La Autoridad de los Aeropuertos de Israel (AAI) ha hecho mejoras en sus arreglos de la seguridad en el Aeropuerto Ben-Gurión desde el descubrimiento de la semana pasada de un número de bombas sofisticadas sobre aviones camino a EE.UU.
La amenaza llegó en forma de dispositivos explosivos escondidos en cartuchos de impresoras. Los investigadores se han centrado en la facción de constructores de bombas de Al-Qaeda de Yemén, que habían diseñado previamente una bomba que falló al dispararse en un avión de pasajeros en EE.UU. en diciembre del año pasado.
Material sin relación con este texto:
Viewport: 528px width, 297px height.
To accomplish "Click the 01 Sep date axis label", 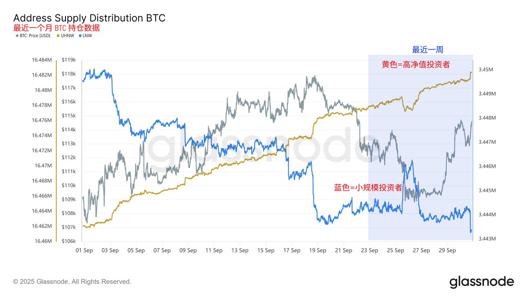I will point(84,250).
Los oficiales de seguridad dijeron que la Shin Bet (Agencia de Seguridad de Israel) había conducido pruebas para entrenar a la seguridad del aeropuerto para escenarios similares en los últimos meses.
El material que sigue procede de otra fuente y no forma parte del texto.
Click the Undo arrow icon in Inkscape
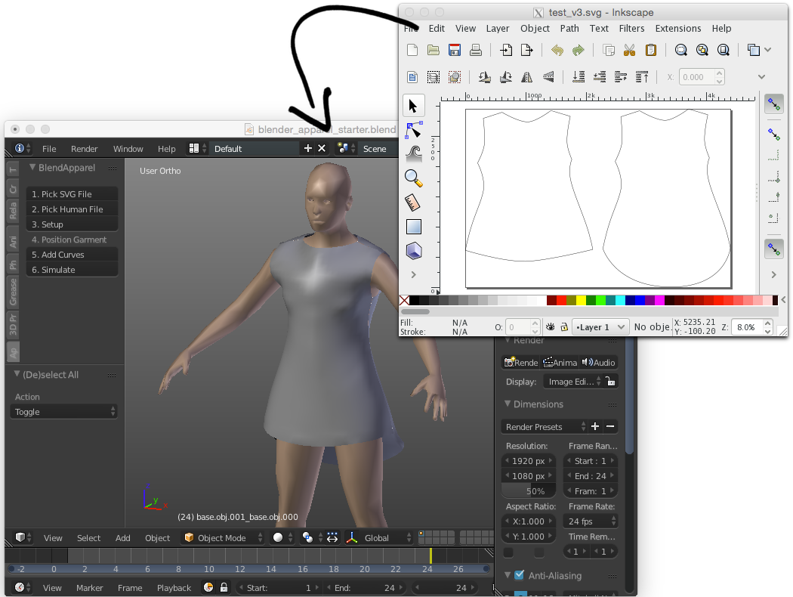 (557, 51)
“Nos chequeamos y revisamos después de cada incidente que pasa en todo el mundo. Nos entrenamos basados en lo que aprendemos y a veces hacemos cambios. En general no nos preparamos para el ataque que ocurrió, pero para el próximo que pasará”, explicó un alto oficial de seguridad involucrado en la planificación de la seguridad de los aeropuertos en Israel.
El martes, la División de Seguridad de la AAI mantuvo un encuentro de oficiales de seguridad extranjeros de todo el mundo para una visita en el aeropuerto. Durante el encuentro, la delegación visitó la división del cuarto de comando y control del mismo y recibió descripciones de las varias medidas de seguridad instaladas en el sitio, incluyendo diferentes cámaras y sensores que pueden hacer cálculos del tamaño de los objetos a la distancia.
Según los oficiales de seguridad israelíes, mientras que no hubo otro ataque contra aerolíneas israelíes en los últimos años, existe una “amenaza real” contra la aviación mundial en general y en Israel en particular.
“Es posible que nuestras medidas de seguridad eviten que los terroristas intenten algo. Esto no significa que seamos los mejores en seguridad y siempre necesitamos trabajar para asegurar nuestro nivel”, explicó un oficial.